Taking the line with "The image size is (649, 365)." as the first and the line with "Task: Click the empty Password field" as the last, set down exactly every line in that range from the entries below, and no more.
------------------------------------------------------------
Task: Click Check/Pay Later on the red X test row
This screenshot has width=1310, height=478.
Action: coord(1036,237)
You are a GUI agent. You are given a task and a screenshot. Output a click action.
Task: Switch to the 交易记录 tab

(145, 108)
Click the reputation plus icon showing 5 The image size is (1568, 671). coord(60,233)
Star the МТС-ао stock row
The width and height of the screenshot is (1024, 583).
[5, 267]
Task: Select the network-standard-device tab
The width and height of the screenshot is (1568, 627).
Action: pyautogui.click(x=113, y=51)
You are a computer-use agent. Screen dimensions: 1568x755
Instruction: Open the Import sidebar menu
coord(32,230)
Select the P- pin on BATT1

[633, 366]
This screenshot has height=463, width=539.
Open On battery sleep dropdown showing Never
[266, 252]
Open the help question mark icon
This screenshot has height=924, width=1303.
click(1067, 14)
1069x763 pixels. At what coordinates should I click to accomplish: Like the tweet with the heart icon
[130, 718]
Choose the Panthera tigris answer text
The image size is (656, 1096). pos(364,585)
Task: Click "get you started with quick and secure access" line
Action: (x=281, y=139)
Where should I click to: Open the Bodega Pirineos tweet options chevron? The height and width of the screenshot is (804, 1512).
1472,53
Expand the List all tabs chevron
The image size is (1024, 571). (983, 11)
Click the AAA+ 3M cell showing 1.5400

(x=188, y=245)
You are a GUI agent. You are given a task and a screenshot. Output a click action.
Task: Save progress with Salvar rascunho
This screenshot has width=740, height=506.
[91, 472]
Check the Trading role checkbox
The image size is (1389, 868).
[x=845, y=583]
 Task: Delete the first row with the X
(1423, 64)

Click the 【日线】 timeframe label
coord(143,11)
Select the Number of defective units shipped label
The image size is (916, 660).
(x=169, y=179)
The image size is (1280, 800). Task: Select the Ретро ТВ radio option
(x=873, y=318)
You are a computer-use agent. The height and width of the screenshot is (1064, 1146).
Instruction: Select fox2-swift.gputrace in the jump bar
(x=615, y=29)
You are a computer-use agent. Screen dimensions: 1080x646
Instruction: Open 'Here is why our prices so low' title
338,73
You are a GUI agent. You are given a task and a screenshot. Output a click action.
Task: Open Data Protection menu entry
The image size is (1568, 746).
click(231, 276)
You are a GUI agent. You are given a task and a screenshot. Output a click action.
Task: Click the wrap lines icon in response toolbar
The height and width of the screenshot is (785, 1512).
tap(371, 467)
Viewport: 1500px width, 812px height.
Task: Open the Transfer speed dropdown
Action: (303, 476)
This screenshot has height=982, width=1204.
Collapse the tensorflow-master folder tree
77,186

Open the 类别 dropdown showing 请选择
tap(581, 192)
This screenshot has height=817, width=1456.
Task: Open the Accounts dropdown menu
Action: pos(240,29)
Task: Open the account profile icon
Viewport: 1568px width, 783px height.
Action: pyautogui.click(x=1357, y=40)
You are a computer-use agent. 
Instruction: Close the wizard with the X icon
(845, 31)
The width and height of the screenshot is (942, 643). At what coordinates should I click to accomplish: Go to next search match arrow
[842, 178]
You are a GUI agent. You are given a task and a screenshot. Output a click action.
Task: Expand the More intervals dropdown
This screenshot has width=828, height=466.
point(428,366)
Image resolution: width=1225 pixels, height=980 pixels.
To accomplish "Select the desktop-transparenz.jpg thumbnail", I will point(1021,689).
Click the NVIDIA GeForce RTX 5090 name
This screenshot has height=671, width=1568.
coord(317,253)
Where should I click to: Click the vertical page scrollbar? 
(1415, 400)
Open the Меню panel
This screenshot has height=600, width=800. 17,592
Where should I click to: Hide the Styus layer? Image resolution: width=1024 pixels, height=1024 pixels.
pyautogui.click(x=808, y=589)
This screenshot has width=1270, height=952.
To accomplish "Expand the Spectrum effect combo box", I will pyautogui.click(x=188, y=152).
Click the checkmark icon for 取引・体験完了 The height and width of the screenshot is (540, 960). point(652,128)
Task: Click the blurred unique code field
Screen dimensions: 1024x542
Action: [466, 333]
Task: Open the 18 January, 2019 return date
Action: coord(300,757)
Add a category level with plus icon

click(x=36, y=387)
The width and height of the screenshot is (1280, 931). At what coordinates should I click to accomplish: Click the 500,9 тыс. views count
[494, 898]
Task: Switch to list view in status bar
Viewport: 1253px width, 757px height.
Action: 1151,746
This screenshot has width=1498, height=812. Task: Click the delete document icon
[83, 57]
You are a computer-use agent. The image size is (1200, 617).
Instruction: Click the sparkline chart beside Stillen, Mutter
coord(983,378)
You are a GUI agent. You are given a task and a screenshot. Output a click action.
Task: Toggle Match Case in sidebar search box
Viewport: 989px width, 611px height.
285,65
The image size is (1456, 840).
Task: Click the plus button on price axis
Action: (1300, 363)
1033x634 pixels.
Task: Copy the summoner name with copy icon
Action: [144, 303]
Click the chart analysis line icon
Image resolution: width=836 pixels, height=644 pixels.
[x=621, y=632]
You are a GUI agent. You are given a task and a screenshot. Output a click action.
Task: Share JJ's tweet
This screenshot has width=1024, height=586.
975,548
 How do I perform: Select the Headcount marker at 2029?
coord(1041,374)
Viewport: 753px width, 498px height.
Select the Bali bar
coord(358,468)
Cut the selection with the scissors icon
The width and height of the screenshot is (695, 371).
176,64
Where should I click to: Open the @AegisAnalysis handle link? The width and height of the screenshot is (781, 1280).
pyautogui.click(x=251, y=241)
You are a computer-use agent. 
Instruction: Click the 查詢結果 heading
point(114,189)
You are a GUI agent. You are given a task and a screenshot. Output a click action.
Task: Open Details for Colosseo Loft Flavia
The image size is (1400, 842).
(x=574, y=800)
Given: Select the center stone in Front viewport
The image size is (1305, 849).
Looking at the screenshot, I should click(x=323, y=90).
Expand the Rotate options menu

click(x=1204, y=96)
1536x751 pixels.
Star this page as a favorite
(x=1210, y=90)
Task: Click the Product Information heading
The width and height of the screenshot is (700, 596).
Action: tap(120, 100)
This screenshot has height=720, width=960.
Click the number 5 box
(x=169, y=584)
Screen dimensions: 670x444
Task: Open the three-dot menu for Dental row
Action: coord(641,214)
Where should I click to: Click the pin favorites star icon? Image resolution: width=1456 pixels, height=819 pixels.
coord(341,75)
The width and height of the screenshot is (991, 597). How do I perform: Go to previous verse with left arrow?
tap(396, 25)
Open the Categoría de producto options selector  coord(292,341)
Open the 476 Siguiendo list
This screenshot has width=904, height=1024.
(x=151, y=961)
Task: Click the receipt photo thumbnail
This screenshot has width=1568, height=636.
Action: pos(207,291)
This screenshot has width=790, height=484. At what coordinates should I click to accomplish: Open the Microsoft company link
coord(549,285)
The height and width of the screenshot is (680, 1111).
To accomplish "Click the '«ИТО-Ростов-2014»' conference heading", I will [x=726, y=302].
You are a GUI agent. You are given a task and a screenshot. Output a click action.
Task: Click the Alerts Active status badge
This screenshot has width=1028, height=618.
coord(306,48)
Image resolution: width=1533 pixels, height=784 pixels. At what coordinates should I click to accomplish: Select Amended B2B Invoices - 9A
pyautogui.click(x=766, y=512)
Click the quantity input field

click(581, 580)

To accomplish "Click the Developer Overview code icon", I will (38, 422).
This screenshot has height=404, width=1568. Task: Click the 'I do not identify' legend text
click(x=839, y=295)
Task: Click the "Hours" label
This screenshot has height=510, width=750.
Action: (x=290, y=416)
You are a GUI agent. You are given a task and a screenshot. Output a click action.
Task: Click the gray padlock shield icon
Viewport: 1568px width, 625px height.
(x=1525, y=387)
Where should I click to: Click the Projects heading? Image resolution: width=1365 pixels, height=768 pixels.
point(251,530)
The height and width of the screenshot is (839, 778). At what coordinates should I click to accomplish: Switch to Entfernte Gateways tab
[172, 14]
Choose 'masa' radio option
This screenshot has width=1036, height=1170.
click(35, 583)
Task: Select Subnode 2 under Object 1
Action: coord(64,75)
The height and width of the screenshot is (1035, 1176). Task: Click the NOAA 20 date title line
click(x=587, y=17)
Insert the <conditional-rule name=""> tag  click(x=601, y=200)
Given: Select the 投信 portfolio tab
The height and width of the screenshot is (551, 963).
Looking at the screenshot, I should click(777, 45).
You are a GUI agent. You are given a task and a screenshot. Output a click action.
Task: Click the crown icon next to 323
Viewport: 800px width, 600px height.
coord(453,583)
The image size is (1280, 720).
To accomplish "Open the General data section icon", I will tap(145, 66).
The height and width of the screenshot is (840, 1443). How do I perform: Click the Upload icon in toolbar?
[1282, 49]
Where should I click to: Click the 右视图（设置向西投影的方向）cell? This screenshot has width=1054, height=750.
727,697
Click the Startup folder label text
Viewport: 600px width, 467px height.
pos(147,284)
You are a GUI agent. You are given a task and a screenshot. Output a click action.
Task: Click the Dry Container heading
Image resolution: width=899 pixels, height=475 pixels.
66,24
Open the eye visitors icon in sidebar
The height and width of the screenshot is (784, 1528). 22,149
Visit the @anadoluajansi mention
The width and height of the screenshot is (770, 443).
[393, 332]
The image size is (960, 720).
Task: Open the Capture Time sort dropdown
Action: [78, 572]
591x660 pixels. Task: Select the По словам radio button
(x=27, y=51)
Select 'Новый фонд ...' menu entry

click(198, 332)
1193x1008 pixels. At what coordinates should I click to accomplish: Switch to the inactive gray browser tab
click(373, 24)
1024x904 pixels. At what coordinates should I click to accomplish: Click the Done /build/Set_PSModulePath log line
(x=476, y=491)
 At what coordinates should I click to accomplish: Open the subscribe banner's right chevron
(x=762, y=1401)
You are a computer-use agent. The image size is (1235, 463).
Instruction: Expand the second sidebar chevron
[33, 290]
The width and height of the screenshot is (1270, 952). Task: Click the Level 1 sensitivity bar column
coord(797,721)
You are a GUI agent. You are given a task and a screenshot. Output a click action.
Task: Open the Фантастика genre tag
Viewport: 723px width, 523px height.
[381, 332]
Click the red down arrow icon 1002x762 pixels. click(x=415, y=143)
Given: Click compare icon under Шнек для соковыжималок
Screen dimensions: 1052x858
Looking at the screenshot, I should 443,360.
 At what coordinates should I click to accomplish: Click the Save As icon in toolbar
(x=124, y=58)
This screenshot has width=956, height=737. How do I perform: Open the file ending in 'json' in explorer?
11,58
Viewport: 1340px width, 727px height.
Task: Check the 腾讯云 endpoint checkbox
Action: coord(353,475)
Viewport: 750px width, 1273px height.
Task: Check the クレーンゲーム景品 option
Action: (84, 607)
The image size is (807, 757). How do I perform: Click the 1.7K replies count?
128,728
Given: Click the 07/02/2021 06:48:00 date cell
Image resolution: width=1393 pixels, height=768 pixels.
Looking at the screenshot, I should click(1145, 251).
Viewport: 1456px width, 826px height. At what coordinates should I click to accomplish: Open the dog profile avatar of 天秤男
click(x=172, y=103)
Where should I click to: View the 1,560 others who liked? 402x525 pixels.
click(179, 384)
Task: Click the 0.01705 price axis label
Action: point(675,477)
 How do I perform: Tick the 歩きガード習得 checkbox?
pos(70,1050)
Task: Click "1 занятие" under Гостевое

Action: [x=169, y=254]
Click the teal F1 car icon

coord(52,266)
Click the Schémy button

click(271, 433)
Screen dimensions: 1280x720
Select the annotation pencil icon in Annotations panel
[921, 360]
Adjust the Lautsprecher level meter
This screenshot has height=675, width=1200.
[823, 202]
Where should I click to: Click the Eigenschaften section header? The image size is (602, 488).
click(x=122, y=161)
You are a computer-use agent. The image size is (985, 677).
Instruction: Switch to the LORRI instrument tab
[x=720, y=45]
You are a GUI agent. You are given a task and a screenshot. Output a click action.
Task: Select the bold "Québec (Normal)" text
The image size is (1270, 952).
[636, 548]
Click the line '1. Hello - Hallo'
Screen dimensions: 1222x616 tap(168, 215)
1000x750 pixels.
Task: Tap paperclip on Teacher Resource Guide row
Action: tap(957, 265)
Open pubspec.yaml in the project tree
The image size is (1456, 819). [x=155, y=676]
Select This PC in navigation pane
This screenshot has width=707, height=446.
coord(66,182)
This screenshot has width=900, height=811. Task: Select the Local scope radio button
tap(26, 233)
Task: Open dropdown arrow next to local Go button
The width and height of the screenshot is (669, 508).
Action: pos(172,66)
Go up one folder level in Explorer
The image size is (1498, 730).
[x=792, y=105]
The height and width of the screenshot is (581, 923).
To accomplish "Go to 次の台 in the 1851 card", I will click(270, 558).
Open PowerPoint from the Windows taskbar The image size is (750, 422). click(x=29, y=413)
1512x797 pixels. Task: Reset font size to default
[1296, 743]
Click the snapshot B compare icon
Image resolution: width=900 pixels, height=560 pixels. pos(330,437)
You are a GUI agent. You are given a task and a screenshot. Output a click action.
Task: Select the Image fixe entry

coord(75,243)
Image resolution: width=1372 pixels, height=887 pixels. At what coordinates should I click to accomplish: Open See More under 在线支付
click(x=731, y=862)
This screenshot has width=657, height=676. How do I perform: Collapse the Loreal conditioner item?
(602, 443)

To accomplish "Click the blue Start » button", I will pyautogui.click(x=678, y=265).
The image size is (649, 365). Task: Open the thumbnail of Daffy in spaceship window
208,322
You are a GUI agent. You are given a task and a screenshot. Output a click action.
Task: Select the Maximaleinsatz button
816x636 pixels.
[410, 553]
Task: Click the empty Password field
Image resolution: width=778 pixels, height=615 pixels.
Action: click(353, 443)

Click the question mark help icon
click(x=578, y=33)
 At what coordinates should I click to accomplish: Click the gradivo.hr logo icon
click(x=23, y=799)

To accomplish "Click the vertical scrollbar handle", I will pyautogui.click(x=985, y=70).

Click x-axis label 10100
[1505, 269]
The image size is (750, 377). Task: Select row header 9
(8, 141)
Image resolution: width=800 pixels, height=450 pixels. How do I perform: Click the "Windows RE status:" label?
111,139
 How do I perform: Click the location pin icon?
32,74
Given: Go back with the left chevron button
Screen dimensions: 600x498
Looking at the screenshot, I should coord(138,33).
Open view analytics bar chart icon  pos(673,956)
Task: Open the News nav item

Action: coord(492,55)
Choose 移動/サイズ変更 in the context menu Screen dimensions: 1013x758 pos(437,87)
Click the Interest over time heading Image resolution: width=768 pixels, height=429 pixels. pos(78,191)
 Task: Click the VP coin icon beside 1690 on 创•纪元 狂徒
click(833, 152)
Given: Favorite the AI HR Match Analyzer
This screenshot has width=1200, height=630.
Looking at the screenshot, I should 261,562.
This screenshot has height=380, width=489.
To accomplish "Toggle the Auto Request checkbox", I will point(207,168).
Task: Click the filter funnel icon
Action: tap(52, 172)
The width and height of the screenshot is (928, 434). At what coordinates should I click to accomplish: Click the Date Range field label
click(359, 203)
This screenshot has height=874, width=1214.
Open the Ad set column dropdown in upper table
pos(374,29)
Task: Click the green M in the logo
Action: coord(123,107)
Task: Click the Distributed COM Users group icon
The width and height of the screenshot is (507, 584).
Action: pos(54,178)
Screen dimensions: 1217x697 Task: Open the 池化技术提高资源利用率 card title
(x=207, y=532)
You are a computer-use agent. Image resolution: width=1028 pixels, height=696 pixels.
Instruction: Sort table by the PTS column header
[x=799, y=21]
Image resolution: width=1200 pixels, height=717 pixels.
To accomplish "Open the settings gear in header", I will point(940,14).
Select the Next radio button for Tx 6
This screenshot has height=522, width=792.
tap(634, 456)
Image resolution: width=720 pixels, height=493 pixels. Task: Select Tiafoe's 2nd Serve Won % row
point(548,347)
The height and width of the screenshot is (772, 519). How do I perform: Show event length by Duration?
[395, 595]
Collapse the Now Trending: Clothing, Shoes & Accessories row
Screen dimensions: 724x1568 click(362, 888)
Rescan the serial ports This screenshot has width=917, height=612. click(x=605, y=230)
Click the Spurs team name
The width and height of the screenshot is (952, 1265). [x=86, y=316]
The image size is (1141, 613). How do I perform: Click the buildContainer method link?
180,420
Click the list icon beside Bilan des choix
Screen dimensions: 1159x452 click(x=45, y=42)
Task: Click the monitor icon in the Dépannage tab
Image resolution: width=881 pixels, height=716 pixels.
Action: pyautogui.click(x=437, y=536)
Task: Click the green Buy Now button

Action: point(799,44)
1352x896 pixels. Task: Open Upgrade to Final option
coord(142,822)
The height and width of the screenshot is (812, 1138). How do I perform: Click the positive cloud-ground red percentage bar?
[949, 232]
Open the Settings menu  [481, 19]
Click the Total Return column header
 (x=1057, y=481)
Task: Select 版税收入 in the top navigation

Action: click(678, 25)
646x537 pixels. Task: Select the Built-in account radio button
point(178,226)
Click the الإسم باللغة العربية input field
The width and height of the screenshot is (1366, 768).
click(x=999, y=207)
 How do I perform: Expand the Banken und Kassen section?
------------------------------------------------------------
◆ **Solution**:
The image size is (649, 365). Task: Open the thumbnail of Daffy in spaceship window
208,322
You are a GUI agent. You are given a task and a screenshot. Output a click action.
Task: Select the Maximaleinsatz button
816x636 pixels.
[410, 553]
Task: Click the empty Password field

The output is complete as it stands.